Puritanboard Amanuensis
"Destined as we are for heaven, shall we grieve or murmur that the earth is not found to be a suitable resting-place for immortal beings, and that God checks every tendency to rest here, by sharp afflictions and severe disappointment? God forbid! Heaven, seen even in the distance, should allure us onwards, and its glorious light should cast a cheering ray over the darkest passages of life. Nay, not only should the hope of heaven prevent us from complaining of the afflictions of life, but the thought that these afflictions are even now preparing us for that blessed state – that they are ordained as necessary and useful means of discipline to promote our progress towards it – that they are the furnace by which the dross is to be purged away, and the pure ore fitted for the Master’s use in the upper sanctuary – should reconcile us to resigned submission, should make us grateful, that such discipline being needful, it has not been withheld, and to pray earnestly that it may be so blessed for our use, as that we shall, in due time, be presented faultless and blameless before the presence of God’s glory, with exceeding joy." – James Buchanan (Comfort in Affliction).
 
Matthew, I came across this quote from Matthew Henry last evening when I was prepping on the Gospel of John:

But those whose time is filled up with duty will often find themselves straitened, and they have not yet time for that which others can do at any time.

Your quote from Buchanan dove tails nicely with Henry's. This life is accompanied with much affliction and disappointment, which is exasperated by idleness and unprofitable excess. So, while this life may be filled with toil and pain, it is best to be busy doing the Master's work, and thus, have our minds dwell on the glories that await us.
 
Go up to the top of Pisgah and lift up your eyes westward and northward and southward and eastward, and look at it with your eyes, for you shall not go over this Jordan.(Deut. 3:27, ESV)

But we know from God's Word that we will go over our Jordan to our Promised Land. The antitypical benefits of spiritually-speaking going up to the top of Mount Pisgah on a regular basis are far greater for us than the benefits that Moses could have enjoyed from his viewing.
 
Looking forward to the things unseen is what keeps me going.
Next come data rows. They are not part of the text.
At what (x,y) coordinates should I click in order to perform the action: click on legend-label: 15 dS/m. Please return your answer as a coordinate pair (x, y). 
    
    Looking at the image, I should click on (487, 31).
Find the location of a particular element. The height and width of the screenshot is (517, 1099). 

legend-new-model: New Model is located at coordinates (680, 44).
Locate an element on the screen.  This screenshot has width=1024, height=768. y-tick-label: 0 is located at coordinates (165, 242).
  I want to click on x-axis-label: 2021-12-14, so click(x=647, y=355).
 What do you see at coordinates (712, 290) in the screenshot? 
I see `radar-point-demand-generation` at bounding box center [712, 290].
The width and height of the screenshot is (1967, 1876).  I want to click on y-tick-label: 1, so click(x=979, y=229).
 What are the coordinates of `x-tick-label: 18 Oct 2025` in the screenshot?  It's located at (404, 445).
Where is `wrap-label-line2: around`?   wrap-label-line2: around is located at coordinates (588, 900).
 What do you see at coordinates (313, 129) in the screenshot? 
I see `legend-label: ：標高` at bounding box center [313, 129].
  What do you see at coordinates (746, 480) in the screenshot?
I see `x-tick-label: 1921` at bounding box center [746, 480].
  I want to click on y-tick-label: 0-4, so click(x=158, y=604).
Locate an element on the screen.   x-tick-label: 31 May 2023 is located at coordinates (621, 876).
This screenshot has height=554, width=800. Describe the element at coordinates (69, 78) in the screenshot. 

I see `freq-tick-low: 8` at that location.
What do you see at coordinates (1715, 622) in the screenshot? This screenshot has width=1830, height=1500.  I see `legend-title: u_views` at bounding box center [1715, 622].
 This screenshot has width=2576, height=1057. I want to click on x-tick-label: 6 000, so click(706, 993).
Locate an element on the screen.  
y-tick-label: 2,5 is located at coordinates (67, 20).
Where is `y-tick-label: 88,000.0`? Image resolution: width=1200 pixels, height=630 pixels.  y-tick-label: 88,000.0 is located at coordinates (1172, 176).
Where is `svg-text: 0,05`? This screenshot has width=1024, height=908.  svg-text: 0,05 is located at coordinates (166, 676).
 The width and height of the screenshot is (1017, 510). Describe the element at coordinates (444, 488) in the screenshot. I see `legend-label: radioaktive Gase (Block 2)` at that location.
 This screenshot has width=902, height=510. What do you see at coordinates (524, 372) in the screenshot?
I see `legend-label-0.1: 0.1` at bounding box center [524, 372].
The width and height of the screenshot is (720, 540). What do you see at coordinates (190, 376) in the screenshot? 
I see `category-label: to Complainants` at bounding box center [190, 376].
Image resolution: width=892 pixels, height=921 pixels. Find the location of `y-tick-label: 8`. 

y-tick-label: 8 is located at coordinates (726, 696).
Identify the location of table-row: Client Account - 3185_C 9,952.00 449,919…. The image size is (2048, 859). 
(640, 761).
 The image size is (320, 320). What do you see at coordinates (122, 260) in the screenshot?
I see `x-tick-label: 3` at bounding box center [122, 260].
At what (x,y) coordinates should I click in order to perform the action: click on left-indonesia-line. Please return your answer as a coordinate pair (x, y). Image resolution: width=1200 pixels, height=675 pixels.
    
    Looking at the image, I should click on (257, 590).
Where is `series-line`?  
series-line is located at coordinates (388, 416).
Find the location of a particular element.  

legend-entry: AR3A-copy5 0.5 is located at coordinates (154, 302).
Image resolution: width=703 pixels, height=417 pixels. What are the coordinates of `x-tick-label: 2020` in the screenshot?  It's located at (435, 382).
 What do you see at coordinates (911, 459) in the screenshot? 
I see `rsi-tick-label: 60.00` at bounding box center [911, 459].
Without God's promises and encouragement from his word, this past year would have buried me.
 
When a saint dies, he has no cause at all to grieve because he leaves his friends and relations whom he dearly loves; for he doth not properly leave them, he enjoys them still in Christ, because every thing that they love in them and love them for, is in Christ to an infinite degree, whether it be nearness of relations, or any perfection and good received, or love in us, or a likeness in dispositions, or whatever is a rational ground of love.